I have taken some Database design course back in university days, though I have skipped almost all of the lectures as I was also self-learning during my first internship on the same matter, in a much more practical manner. I did not even know the word OLAP back then. However, I am not dismissing the importance of data modelling in data engineering. On the contrary, data modelling is one of the important skills if you want to be a data engineer.

This article aims to address some common problems in the following types of column found in analytical tables

  1. Metric Column

  2. Filters / Segmentations Column

  3. Time Column

Analytical Table Types

The word analytical suggests that this article will not talk about ER diagram or transactional type, normalised data modelling. In fact, there are in my opinion two broad types of analytical tables in general.

  • Snapshot

  • Historical

Snapshot Tables

Snapshot tables are refreshed during each pipeline runs, making them up to date with the raw data. Any changes in data made by users would safely be included into such tables without much implementation work.

Historical Tables

Historical tables are rather nasty, but extremely important and common for monitoring and time dependent reporting. The word historical suggests that it preserves certain attributes of the raw data.

For example, if you are producing a report for a client, and you have computed some important numbers. On the next reporting period, your user base grew a little and that important number inevitably changed if you are using Snapshot type of table. Of course this might be ok and understandable for some clients, especially when they were train in engineering, but sometimes it’s just easier for everybody if we abstract the complex but unnecessary aspect of data preparation away from the valuable and respectful clients.

They are happy, we are happy. Data engineers need to do work.

This is an example, of course there are use cases for this which I don’t really want to spend my brain power on, you get the point.

Other types

There are more than just these two types of tables in a typical data warehouse. You could have

  1. Lookup Tables - static tables that does not often get updated or updated manually. e.g. hard to extract data, categorical hierarchy

  2. Exploration Tables - temp tables created by your dear friends and value colleagues

Time related Columns

This is very straight forward, a date / timestamp column in the table, usually will be converted into the x-axis for times-series visualisations, or act as an attribute waiting for further aggregations. Not much to talk about but there are some few traps and tricks.

However, depending on the purpose of the columns, we should treat them differently.

Used as a metric - Localisation

It is convention that all timestamps stored in database, if not specified should be treated as UTC timezone. In fact, many of the columns in raw data would be often in the format of BIGINT, the epoch. Since time data comes in different format, we need to standardise for analytical use.

Also depending on the analytical usage, one should consider whether to include UTC timestamp or Localised timestamp.

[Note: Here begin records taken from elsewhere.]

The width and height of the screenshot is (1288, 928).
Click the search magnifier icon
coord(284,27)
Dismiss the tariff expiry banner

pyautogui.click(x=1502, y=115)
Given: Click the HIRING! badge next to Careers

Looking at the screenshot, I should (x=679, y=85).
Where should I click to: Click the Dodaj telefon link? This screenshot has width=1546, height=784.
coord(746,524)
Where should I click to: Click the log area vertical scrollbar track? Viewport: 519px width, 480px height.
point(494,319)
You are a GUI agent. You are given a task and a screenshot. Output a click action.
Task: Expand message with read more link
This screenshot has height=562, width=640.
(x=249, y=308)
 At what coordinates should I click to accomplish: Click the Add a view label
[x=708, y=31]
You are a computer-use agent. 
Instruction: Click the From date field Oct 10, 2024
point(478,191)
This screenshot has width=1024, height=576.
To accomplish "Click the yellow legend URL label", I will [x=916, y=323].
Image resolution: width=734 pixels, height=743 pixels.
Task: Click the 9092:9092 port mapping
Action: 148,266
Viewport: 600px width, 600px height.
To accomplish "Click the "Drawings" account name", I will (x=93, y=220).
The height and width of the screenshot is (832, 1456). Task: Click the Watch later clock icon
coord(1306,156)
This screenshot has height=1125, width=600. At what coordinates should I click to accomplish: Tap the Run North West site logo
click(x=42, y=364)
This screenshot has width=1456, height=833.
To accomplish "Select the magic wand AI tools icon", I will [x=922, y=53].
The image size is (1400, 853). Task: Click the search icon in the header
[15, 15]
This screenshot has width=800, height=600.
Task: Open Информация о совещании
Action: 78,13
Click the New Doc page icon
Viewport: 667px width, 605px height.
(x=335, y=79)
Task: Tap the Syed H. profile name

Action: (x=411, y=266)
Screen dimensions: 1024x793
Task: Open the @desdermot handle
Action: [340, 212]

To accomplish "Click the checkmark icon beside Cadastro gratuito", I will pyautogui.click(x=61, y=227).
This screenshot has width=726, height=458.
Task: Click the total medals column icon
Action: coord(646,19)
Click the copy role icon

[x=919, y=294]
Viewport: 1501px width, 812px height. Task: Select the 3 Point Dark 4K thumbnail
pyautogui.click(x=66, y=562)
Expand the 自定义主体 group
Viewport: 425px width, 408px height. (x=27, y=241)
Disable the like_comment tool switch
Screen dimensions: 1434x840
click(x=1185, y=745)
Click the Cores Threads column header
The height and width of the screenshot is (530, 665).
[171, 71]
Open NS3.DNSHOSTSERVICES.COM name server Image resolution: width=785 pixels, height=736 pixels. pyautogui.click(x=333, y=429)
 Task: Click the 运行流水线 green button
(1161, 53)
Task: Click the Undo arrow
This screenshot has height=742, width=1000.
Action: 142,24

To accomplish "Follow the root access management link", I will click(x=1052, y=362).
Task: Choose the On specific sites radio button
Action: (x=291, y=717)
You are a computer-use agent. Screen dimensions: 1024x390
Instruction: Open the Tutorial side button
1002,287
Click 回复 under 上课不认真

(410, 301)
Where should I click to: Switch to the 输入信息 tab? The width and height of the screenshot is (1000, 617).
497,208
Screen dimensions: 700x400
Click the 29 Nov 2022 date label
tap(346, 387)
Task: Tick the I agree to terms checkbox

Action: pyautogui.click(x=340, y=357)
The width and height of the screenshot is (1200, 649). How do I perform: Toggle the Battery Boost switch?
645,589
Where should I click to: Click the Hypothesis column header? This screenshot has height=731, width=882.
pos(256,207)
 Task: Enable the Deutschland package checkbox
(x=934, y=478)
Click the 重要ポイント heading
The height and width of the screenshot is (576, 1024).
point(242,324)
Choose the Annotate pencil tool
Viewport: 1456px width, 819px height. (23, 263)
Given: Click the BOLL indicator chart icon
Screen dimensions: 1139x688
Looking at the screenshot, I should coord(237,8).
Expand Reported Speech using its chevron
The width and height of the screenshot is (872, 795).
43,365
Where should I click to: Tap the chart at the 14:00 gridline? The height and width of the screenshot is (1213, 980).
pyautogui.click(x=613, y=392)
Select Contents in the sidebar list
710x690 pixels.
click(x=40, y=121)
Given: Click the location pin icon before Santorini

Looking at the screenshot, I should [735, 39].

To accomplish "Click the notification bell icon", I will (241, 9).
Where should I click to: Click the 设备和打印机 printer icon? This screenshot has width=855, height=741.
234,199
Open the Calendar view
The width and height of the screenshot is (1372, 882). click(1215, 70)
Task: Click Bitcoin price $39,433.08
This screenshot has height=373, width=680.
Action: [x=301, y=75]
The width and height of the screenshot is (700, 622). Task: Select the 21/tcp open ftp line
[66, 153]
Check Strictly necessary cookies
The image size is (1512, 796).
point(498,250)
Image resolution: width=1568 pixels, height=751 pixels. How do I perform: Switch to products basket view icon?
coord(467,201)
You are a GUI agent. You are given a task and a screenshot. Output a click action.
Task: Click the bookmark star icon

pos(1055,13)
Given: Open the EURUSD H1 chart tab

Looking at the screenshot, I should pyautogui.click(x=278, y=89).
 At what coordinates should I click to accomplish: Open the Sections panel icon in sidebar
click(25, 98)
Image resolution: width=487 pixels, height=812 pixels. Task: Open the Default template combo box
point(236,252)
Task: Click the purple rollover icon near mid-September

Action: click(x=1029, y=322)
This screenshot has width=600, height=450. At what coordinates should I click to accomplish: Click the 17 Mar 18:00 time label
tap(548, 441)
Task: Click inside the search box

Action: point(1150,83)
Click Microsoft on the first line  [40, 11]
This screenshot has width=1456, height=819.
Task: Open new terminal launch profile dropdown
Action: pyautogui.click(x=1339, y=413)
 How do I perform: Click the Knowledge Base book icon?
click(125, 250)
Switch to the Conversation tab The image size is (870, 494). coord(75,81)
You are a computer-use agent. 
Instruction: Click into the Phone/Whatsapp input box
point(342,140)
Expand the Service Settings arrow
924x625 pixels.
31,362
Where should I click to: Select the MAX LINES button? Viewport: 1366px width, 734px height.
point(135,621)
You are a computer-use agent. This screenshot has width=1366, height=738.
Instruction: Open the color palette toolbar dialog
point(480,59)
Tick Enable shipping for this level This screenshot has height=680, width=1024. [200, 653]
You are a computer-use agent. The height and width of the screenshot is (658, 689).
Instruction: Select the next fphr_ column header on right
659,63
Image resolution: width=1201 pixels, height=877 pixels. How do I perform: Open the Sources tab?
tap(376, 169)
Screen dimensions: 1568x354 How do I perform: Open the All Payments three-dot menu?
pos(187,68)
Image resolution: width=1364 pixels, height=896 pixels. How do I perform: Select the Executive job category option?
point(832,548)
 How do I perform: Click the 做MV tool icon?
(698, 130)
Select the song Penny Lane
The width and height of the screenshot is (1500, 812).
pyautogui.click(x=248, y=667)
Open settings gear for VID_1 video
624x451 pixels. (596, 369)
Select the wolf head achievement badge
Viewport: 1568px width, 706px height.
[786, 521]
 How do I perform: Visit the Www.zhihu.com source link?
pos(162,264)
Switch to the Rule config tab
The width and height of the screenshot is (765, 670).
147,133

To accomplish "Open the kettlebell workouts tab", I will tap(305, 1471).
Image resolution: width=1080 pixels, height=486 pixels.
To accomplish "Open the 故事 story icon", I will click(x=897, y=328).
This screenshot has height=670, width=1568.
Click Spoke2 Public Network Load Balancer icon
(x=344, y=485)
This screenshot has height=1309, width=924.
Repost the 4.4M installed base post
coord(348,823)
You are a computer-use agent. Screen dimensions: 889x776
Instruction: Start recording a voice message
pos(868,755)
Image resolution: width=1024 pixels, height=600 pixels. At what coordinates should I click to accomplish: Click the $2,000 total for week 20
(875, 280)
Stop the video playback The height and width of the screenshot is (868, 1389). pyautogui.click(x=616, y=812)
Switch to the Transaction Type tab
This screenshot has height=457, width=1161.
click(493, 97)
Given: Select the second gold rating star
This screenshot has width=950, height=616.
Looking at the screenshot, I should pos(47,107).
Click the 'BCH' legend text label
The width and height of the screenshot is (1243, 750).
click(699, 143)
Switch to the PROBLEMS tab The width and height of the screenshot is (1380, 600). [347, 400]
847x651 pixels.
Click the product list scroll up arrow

For example, in the immediate downstream after the extraction of raw data, we would normally prepare some big analytical that does not contains much aggregation, but normally transformation and cleaning for columns. This table, which serves as a foundation for other analytical tables, should contain both time columns.

However, if you are building analytical tables for monitoring purpose, ideally you should use the UTC time and omit the other. This is because monitoring is often associated with your infrastructure, to identify when a bug might cause a drastic drop in MAU, you linked the UTC timestamp in the table and your system log time, or converted once more to YOUR (not users) local time and link with your git commits timestamp.

When building dashboards to answer a time dependent question, say when does people sleep normally, you should obviously use local time. This is important but often neglected during practice.

Used as a label - Weekly and Monthly

Using time a label is too common that I would not go too deep in example. Here it is more about a convention in a company, there are people in the world view the start of the week as Sunday, where others as Monday. So I guess you should pick one and stick to it when creating weekly labels. Monday is more likely the default choice by database date_trunc functions.

As for monthly label, it makes more sense to show the first date of each month as on the chart you definitely do not want to see 30th Sept as your label. However, the interpretation of 2019-06-01 within the dashboard needs to be clarified, does it mean metrics generated based on data before 2019-06-01 or 2019-07-01?

Filters / Segmentations

Filters / Segmentation columns such as countries and languages play a crucial role in making the table more explorable. The difficult part of this is to anticipate the filters that make sense to your business, very much similar to set distkey and sortkey in AWS Redshift - because if you want to change it later, it won’t be so easy. You will need to recreate the table by changing a few column selections and downstream tables if needed.

If the recreation is not yet explained clearly, think about an analytical tables that has three columns - (DATE | COUNTRY | DAU). This allows you to explore DAU numbers by country. Now your boss would like to see a distribution according to languages simultaneously , you will need to recreate the table by adding a new column, which is troublesome.

Note the phrase simultaneously, here we are actually talking about a combinational usage for filters, it has always been the case for me during work too. However, recently I start to wonder do we really need a combinational filters in some cases? Does the information `users who are active in French (FR) also uses language Chinese (zh) matter for your business, because without considering this edge cases that, in some business context insignificant, could save the engineers some work by transforming the table into something like - (DATE | FILTER NAME | FILTER VALUE | DAU)

and do

SELECT
    date
    , dau
FROM table
WHERE filter_name = 'country'
    AND filter_value = 'US'

Less engineering work in the long run, easier to scale.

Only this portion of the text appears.